Metre-high aspens shooting out of the ground, black-backed woodpeckers gorging on insects, and those insects feeding on dead and dying trees—they’re all signs that Alberta’s torched boreal forest is bouncing back.
Nearly 6,000 kilometres of boreal forest was torched in a wildfire that swept through Fort McMurray last spring, causing more than 80,000 residents to evacuate the northern Alberta city. But according to Dan Thompson, a research scientist with the Canadian Forest Service, wildfires are a natural part of a boreal forest’s life cycle.
“Even though we had really bad human consequences, the natural consequences of this fire are just a tiny, tiny fraction of what the human consequences were,” he told CBC News.
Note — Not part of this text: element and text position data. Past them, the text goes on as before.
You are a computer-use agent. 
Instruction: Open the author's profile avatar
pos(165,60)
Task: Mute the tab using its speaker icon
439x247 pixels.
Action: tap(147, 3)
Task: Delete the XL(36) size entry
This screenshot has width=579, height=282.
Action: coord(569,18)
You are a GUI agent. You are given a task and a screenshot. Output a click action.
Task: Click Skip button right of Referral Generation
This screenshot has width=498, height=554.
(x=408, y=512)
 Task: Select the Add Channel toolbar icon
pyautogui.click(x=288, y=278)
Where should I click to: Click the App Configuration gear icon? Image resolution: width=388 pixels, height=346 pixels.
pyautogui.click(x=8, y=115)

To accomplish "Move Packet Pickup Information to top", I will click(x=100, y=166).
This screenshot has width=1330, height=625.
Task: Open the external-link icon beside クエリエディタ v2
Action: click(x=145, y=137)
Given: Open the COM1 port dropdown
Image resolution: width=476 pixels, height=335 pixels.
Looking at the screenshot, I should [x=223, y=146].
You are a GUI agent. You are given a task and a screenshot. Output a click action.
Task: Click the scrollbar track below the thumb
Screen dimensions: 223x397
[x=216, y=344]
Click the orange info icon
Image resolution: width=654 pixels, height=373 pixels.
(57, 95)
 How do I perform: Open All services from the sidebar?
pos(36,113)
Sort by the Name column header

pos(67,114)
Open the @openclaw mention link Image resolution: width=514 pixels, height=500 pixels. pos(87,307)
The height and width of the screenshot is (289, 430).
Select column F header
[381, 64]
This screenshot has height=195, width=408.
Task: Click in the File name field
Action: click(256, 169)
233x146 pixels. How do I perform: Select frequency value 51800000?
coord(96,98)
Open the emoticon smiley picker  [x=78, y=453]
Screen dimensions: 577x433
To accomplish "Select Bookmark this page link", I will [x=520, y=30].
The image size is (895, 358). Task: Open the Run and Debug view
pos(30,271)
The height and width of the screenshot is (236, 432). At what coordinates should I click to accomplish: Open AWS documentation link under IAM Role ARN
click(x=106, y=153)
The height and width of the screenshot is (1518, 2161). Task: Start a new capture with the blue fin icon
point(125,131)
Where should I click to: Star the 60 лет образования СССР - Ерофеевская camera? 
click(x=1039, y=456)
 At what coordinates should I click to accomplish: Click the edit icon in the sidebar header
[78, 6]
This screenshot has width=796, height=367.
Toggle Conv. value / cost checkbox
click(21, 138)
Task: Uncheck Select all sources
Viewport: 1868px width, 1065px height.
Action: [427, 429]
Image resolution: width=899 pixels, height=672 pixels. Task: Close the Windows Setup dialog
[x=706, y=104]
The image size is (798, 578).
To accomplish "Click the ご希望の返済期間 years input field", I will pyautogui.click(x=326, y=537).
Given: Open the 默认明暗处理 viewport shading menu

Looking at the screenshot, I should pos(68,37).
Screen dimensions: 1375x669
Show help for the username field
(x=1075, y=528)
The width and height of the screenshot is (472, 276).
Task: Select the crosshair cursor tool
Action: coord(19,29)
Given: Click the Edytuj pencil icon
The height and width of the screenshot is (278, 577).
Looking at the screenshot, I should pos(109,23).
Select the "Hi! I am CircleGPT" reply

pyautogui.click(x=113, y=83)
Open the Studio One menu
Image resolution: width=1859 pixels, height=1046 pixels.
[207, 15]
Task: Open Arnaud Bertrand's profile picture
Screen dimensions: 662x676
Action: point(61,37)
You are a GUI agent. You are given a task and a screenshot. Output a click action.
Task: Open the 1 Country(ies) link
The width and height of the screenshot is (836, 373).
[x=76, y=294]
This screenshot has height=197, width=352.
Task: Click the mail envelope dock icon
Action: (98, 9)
In fact, the wet, warm summer that the region experienced following the wildfire created ideal conditions for growth, and experts say that the forest’s aspens will have grown to pre-fire levels in as little as 30 years.
“The ecosystem there is really adaptive to fire,” Thompson said—at least when it comes to some species. Although the destruction of older trees, which provide lichen for caribou to feed on and homes for martens and fishers, means that these populations won’t recover any time soon, other species are thriving.
The woodpeckers, for instance, will explode in post-fire habitat, as they gorge on the bugs that are attracted to the region’s dead and dying trees, like the white-spotted long-horn beetle.
In just a short time, the matchstick-like trees will fall and new, lush branches will take their place. Steven Van Wilgenburg, a boreal ecologist with the Canadian Wildlife Service, told CBC that in a dozen years, most people will hardly notice signs of the wildfire.
“It is remarkable how quickly you can no longer easily tell that a forest fire was through an area,” he said.